The musical is based on the 1994 cult-classic Australian movie The Adventures of Priscilla, Queen of the Desert, about three drag queens, one of them a transsexual, who travel 1,700 miles from Sydney to remote Alice Springs in a converted bus.
I've always enjoyed road stories. They generally have great scenery, mismatched companions who squabble and get into scrapes along the way and in the end, they're also about a journey of personal discovery.
Priscilla has all of those elements wrapped in a package that's comical and poignant with great production numbers and mostly terrific performances. And while it doesn't have much scenery, it does include the single most famous line in Australian cinema history.
The bus, designed by Brian Thomson, was pretty cool. (I wish I had one in my backyard.) The very colorful and often outrageous costumes were created by Tim Chappel and Lizzy Gardiner, who won an Oscar for their work on the movie.
As the transgendered Bernadette, Tony Sheldon was wonderful. He was so believable as a woman and so moving as aging performer. Sheldon has been playing the role since the earliest incarnation of the musical in Australia, and he totally inhabits it. Plus, he has some sweet moments with C. David Johnson as Bob, the mechanic who's smitten with him.
I also loved Nick Adams as Adam/Felicia, the younger and more immature of the three. He and Sheldon are so funny with their snarky back-and-forth banter. And Adams is responsible for one of the sexiest - if not the sexiest - Broadway production numbers I've ever seen, playing the Madonna role in "Material Girl," accompanied by some scantily clad chorus boys. I felt flushed!
Unfortunately, Will Swenson, so perfect as the leader of the hippie tribe in Hair, was a bit stiff as Tick/Mitzi. Stephan Elliott and Allan Scott have moved around parts of the story, so we know right away that Tick is traveling to Alice Springs to see his ex-wife, who runs a casino, and connect with his young son Benji.
Swenson has some sweet moments with the boy, played by a very cute Luke Mannikus, but overall, he didn't seem to be having as much fun as everyone else. Maybe that's the nature of his character, to be more serious and detached. But his big solo number, "True Colors," should have been a showstopper and it wasn't for me. All I could think was, "Cyndi Lauper did it better."
In March, a New York Times article chronicled the changes that have taken place with the show en route to its Broadway debut. Some people questioned whether the campy aspects had been toned down and the musical made "less gay" to appeal to American audiences.

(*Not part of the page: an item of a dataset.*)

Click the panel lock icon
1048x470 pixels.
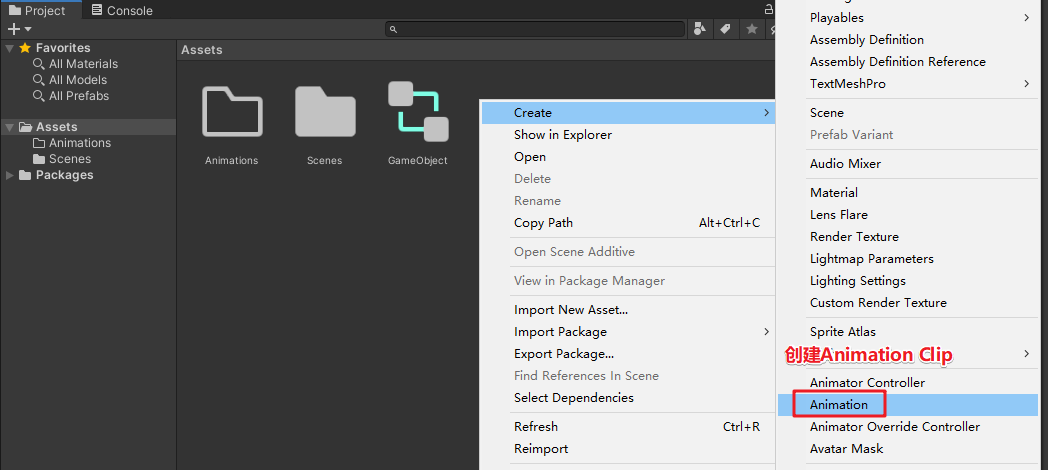click(x=768, y=9)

It's not my place to judge that, but the creative team hasn't downplayed the homophobia the trio encounter. When it comes, you gasp because it's shocking and it happens to people with whom you've been laughing and having a good time. It's a powerful reminder that bigoted words hurt, no matter how much we try to just let them roll off our backs.
While Priscilla isn't a life-changing or innovative show, I had a good time. Yes, it's a light and fluffy jukebox musical but there are flashes of emotion and heart that make this a trip worth taking.